In the algorithm of the multi-objective evolution random forest feature selection algorithm in the step 3, the population genetic mode is binary tournament selection, two individuals are selected from a parent generation population each time, the two individuals are compared (using a crowding comparison operator), and more superior individuals are added into a child generation population.

In the multi-target evolution random forest feature selection algorithm in the step 3, a single-point crossing method is selected as a crossing method among individuals in the population, and the individuals are crossedC ₁=(c ₁₁,c ₁₂,c ₁₃,c ₁₄,c ₁₅,…,c _1N)，C ₂=(c ₂₁,c ₂₂,c ₂₃,c ₂₄,c ₂₅,…,c _2N) By cross probabilityp _cTwo new individuals were generated by performing crossover operations:C ₁=(c ₁₁,c ₁₂,c ₁₃,…,c _1e-1,c _2e,…,c _2N)，C ₂=(c ₂₁,c ₂₂,c ₂₃,…,c _2e-1,c _1e,…,c _1N)。

in the algorithm of the multi-objective evolution random forest feature selection algorithm in the step 3, a multi-objective variation method is adopted for variation modes of individuals in the population, and the individuals adopt the multi-objective variation methodC=(c ₁,c ₂,c ₃,c ₄,c ₅,…,c _N) Each gene has mutation probabilityp _mCarrying out mutation operation to generate a new individual: if the in situ is '0', the mutation is '1', and if the in situ is '1', the mutation is '0'.

In the multi-objective evolution random forest feature selection algorithm in the step 3, the multi-objective evolution algorithm selects the NSGA II algorithm, and the algorithm target is set by the actual production requirement, including but not limited to

Min F(s)={f ₁(s),f ₂(s),f ₃(s)}，f ₁In order to classify the error rate of the data,f ₂under the algorithm of Relief FsThe inverse of the sum of the weights of (c),f ₃is the quality characteristic subset size.

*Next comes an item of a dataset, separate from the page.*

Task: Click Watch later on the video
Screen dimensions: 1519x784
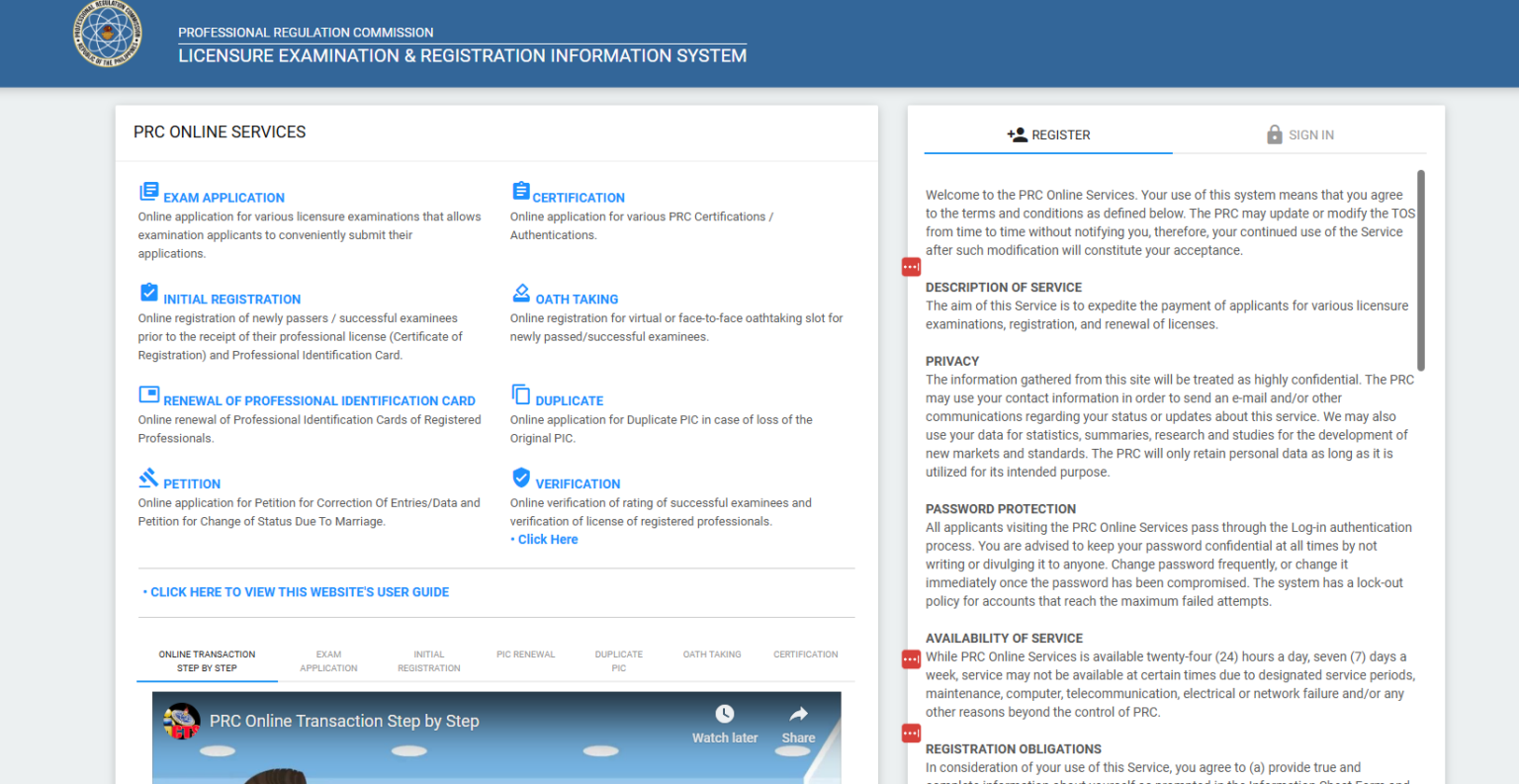Action: (x=724, y=725)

In the algorithm of the multi-objective evolution random forest feature selection algorithm in the step 3, the non-dominant sequencing basis of individuals in the population is as follows: for minimizing the multiobjective optimization problem, fornA target componentf _i(s),(i=1,2,…,n) Any given two decision variablesX _a ,X _bIf the following two conditions are satisfied, it is calledX _aDominatingX _b：

For any onei∈1,2,…,nAll are provided withf _i(X _a)≤f _i(X _b) If true;

exist ofi∈1,2,…,nSo thatf _i(X _a)≤f _i(X _b) If true;

if no other decision variables can dominate one decision variable, the decision variable is called as a non-dominated solution, in a group of solutions, the Pareto level of the non-dominated solution is defined as 1, the non-dominated solution is deleted from the solution set, the Pareto level of the rest solutions is defined as 2, and by analogy, the Pareto levels of all solutions in the solution set can be obtained, and the Pareto levels are sorted as shown in fig. 5.

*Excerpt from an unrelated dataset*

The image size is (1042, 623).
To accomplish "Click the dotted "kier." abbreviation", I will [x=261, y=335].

In the multi-objective evolution random forest feature selection algorithm in the step 3, the crowding degree sequencing basis of the same non-dominant level individual in the population is as follows: the crowdedness represents the density of individuals around a given point in a population, and is defined asi _dRepresenting, visually, the individualiThe length of the largest rectangle surrounding the individual i but not the rest, as shown in fig. 6.

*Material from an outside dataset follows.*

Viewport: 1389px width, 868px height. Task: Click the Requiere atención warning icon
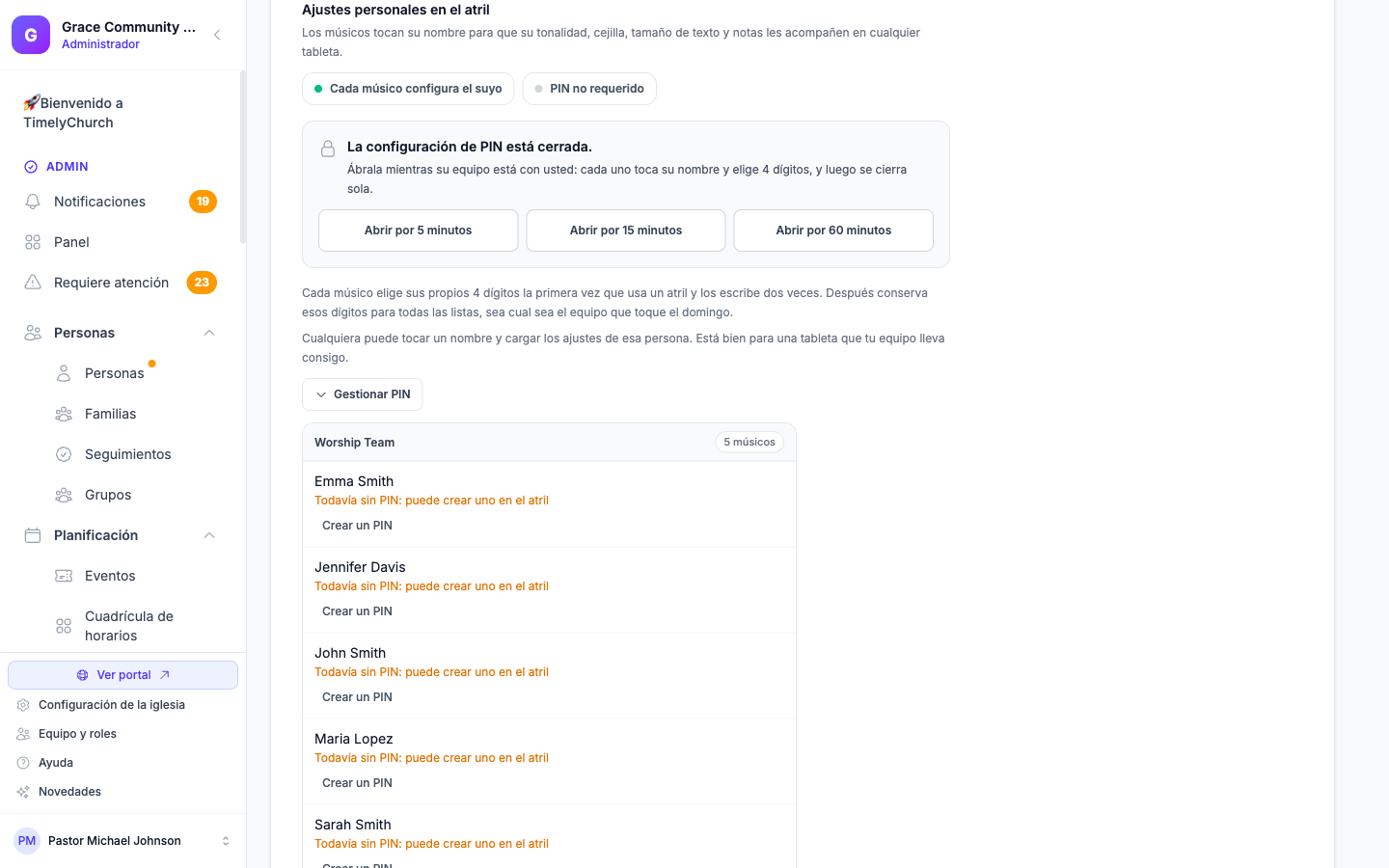coord(33,283)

The specific method in the step 3 is as follows:

3-1: initializing the population and randomly generating a population P_t，P_tEach individual being a selected set of quality characteristicss；

3-2: for population P_tProceeding heredity, crossover and variation to obtain population P_t’；

3-3: target function pair population R set by algorithm_t=P_t+P_t’Carrying out fitness evaluation on each individual, and obtaining a target value for each individualf ₁(s),f ₂(s),f ₃(s)}；

3-4: using fast non-dominant sorting method to R_tEach individual is ranked in a non-dominated ranking order;

3-5: selecting the individual with the minimum current non-dominant grade to enter the selected population P_t+1Up to P_t+1Until the population cannot accommodate the next level;

3-6: carrying out congestion distance sorting on the next non-dominated level individuals by using a congestion distance distribution method;

3-7: selecting the individual with the largest crowding distance to enter an election group P_t+1Until population P is completed_t+1；

3-8: and repeating the steps 3-2 to 3-7 until the algorithm termination condition is reached. Outputting the population individuals after the algorithm is terminated, and decoding to obtain an identified key quality characteristic set;

specifically, in step 3-3, the "fitness evaluation" specifically includes the following steps:

3-3-1: decoding each individual of R into a corresponding set of quality characteristics;

3-3-2: corresponding quality characteristic set after decoding, wherein the quantity of the quality characteristics is a fitness functionf ₃(s) value;

3-3-3: corresponding quality characteristic set after decoding and corresponding to a Relief F algorithmsIs a function of the inverse of the sum of the weights off ₂(s) A value of (d);

3-3-4: extracting quality characteristic data sets corresponding to the internal training set to train the random forest classifier respectively;

3-3-5: extracting quality characteristic data sets corresponding to the internal test set, respectively verifying and predicting the precision of the trained random forest classifier, and obtaining a fitness functionf ₁(s) The value of (c).

In the step 4, the specific verification method in verifying and evaluating the obtained key quality characteristic set by using the test data set is to extract the quality characteristic data sets corresponding to the test set and respectively verify and predict the accuracy of the trained random forest classifier, and the method also adoptskAnd (4) folding and crossing verification method.

Drawings

FIG. 1 is a block flow diagram of the method of the present invention.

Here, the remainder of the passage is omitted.